▶ **THE PROBLEM**
Can you return the records below exactly as they stand, but only from the first line through the one with "Given: Select the"?

[Collected data]

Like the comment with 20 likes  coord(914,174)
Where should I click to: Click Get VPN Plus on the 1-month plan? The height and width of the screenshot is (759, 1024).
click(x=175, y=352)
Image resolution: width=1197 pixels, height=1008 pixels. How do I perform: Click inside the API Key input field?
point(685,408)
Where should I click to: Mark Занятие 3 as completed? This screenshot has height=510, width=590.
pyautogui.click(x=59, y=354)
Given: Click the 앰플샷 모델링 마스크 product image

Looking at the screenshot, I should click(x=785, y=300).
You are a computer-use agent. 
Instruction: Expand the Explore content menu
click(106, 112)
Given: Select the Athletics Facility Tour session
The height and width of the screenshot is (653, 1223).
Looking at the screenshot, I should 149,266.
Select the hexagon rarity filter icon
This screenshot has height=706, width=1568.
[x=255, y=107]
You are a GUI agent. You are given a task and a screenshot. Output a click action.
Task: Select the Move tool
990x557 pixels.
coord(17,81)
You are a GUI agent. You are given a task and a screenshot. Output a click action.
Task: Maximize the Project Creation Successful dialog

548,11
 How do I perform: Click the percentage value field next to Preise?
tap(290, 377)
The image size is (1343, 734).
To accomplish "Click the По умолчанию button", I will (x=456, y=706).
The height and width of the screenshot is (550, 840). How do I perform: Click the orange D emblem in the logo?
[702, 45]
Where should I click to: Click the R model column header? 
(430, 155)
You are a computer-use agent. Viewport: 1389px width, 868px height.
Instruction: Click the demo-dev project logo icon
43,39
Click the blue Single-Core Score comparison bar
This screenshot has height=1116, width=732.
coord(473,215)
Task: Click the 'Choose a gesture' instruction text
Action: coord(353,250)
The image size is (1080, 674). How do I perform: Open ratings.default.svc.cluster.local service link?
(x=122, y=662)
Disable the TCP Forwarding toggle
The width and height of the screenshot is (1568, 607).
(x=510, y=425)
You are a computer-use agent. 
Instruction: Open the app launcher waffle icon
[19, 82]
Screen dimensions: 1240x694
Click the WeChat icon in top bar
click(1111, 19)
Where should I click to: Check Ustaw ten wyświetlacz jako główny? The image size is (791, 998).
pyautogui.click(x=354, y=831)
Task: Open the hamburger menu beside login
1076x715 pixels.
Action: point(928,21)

▶ **RESPONSE AREA**
Like the comment with 20 likes  coord(914,174)
Where should I click to: Click Get VPN Plus on the 1-month plan? The height and width of the screenshot is (759, 1024).
click(x=175, y=352)
Image resolution: width=1197 pixels, height=1008 pixels. How do I perform: Click inside the API Key input field?
point(685,408)
Where should I click to: Mark Занятие 3 as completed? This screenshot has height=510, width=590.
pyautogui.click(x=59, y=354)
Given: Click the 앰플샷 모델링 마스크 product image

Looking at the screenshot, I should click(x=785, y=300).
You are a computer-use agent. 
Instruction: Expand the Explore content menu
click(106, 112)
Given: Select the Athletics Facility Tour session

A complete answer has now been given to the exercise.